BrownBag Series Recap

Date: 24 June, 2025
Speaker: Ryo Seah, Intern @ NUS FinTechLab

This BrownBag session focused on automating donor due diligence for philanthropic organizations, presenting a proof-of-concept OSINT pipeline. The discussion examined technical challenges including LLM hallucinations and clustering thresholds while highlighting solutions such as hierarchical clustering, source reliability scoring, and integration with CRM systems for scalable risk management.

An Automated Pipeline for Generating Open Source Intelligence Dossiers for Donor Vetting

Understanding the Problem

Philanthropic organizations face a complex challenge in ensuring comprehensive donor due diligence while managing reputational risks. Current workflows are often manual, fragmented, and time-consuming, requiring staffs to piece together unstructured data from scattered sources. To address these inefficiencies, the lab explored how intelligent automation—combining web scraping, large language models, and clustering techniques—can streamline the due diligence process and improve the accuracy and scalability of donor profiling.

Key Challenges

Two persistent challenges stood out:

LLM Hallucinations – While LLMs are effective at structuring scraped data, they occasionally produce unsupported claims.
- Solution: Establishing a “chain of trust” by tying each fact directly to its original source.
Ambiguous Profiles – Similar or identical names often led to merged donor records.
- Solution: Agglomerative clustering with semantic embeddings flagged potential overlaps for human review.

Other hurdles included API rate limits, blocked scraping on certain sites, and the scalability of processing larger name lists.

Technical Implementation

The demonstrated pipeline (Stage 1: OSINT Automation) follows a three-step workflow:

Search: SerpAPI for Google results, Playwright for scraping dynamic content.
Aggregate: LLMs structure data into clean key-value pairs, removing noise.
Cluster: Embeddings identify duplicate or ambiguous profiles, generating YAML outputs for PDF dossiers.
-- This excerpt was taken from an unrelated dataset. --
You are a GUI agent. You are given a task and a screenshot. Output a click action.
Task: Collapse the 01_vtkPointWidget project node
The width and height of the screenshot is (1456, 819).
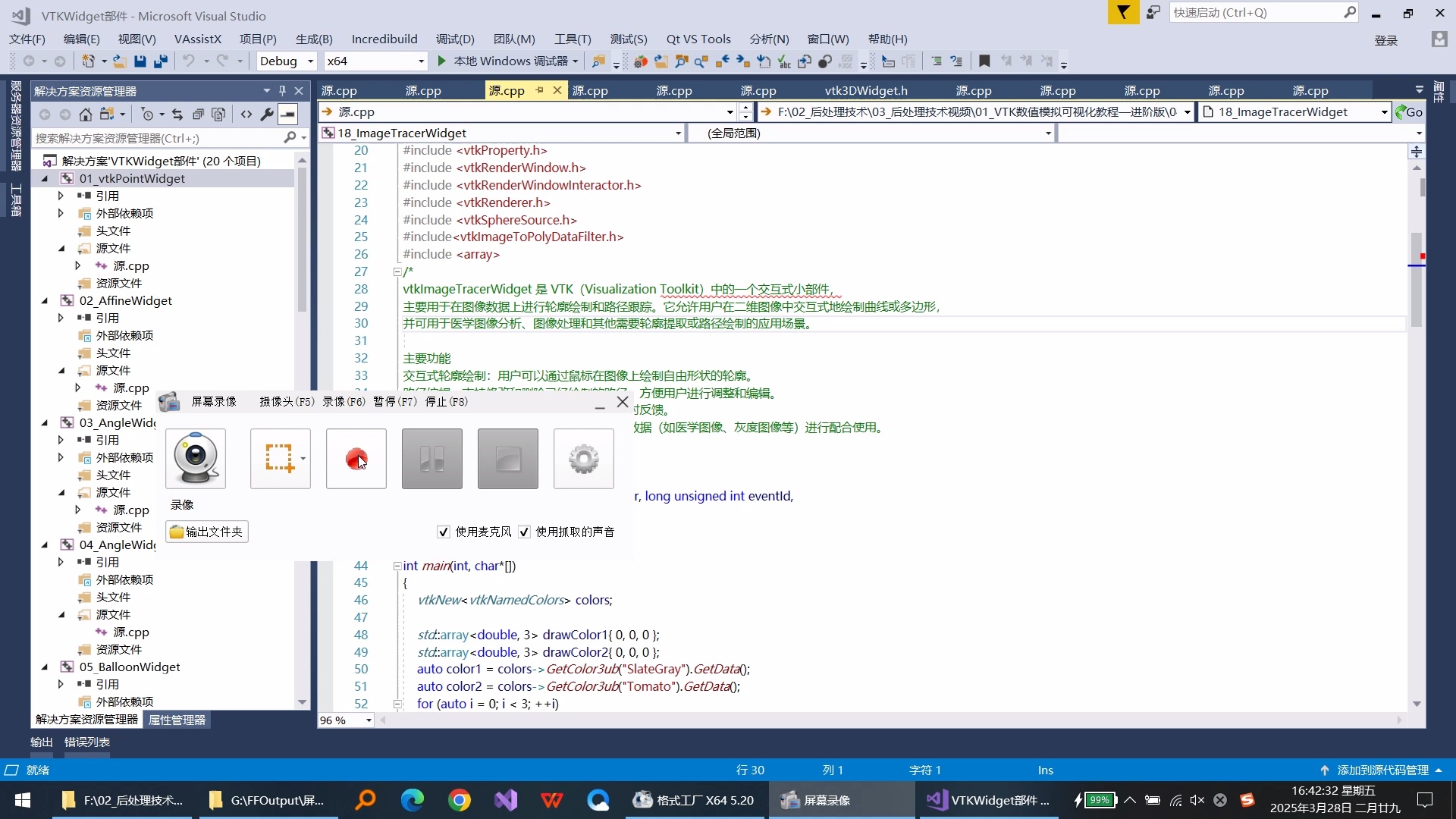pos(45,179)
This approach ensures traceability by linking every fact to its source, significantly reducing hallucination risks.

Research Questions & Discussion

The BrownBag session not only outlined the proof-of-concept pipeline but also raised critical questions from the internal audience, reflecting both technical and strategic considerations:

How can the system be made more user-friendly, perhaps through a GUI interface with simple input fields rather than relying on command-line operations?
What statistical approaches (e.g., elbow method) could refine clustering thresholds and improve the disambiguation of donor profiles?
Can Named Entity Recognition (NER) be integrated to automatically filter out irrelevant paragraphs during web scraping?
How should we design a source reliability scoring system that prioritizes information from more authoritative and trustworthy domains over less reliable sources?
Would a saturation-based link collection approach, instead of a fixed link limit, improve coverage and accuracy of profiles?

Key Takeaways

Proof of Concept: Successfully processed 5 names per batch with 70–80% scrape success, producing structured and verifiable YAML/PDF outputs.
Audience Feedback: Raised crucial ideas for GUI development, clustering refinements, NER, and open-source LLM exploration.
Future Roadmap: Enhancements include source reliability scoring, fuzzy matching across sources, and integration of risk indicators.
Strategic Outlook: Beyond automation, the project aims to build a full Intelligence & Risk Engine to support long-term donor due diligence.

The session closed with a shared recognition: while automation cannot replace human oversight, it can significantly reduce repetitive effort, improve accuracy, and enable staff to focus on high-value decision-making.